* _ASSIGNMENT_
Would you give the listing back word for word once its pictures are removed?

*** RECORDS PROVIDED Section Begins ***

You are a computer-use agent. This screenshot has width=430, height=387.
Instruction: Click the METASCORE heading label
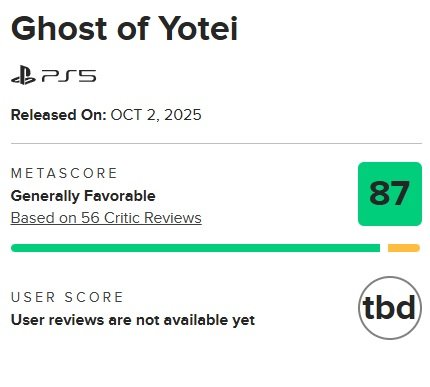pos(64,173)
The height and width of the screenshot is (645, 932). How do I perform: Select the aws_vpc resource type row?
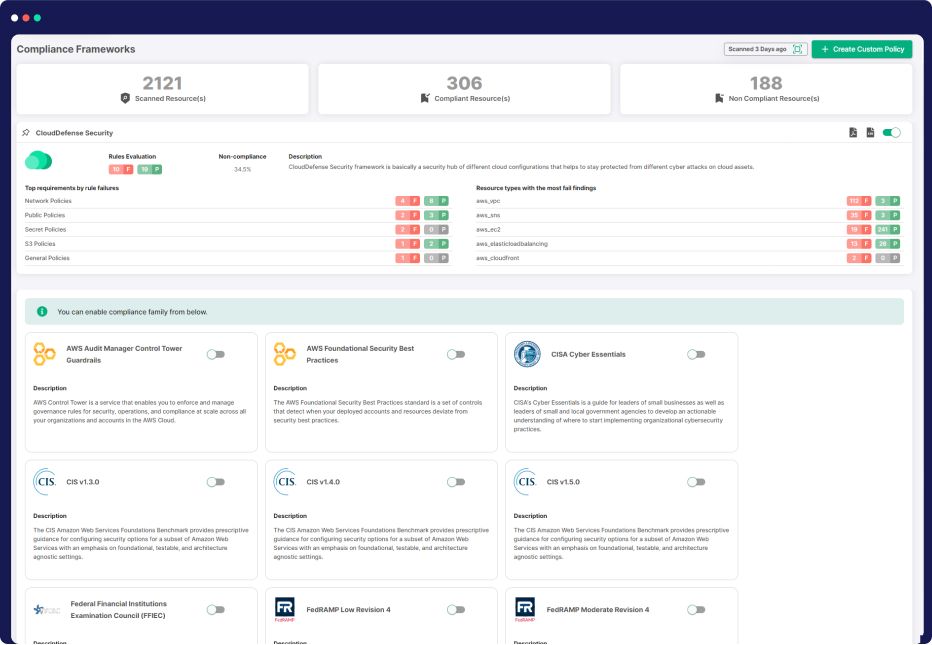(488, 201)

*** RECORDS PROVIDED Section Ends ***

* _ANSWER TO THIS EXERCISE_
You are a computer-use agent. This screenshot has width=430, height=387.
Instruction: Click the METASCORE heading label
pos(64,173)
The height and width of the screenshot is (645, 932). How do I perform: Select the aws_vpc resource type row?
(488, 201)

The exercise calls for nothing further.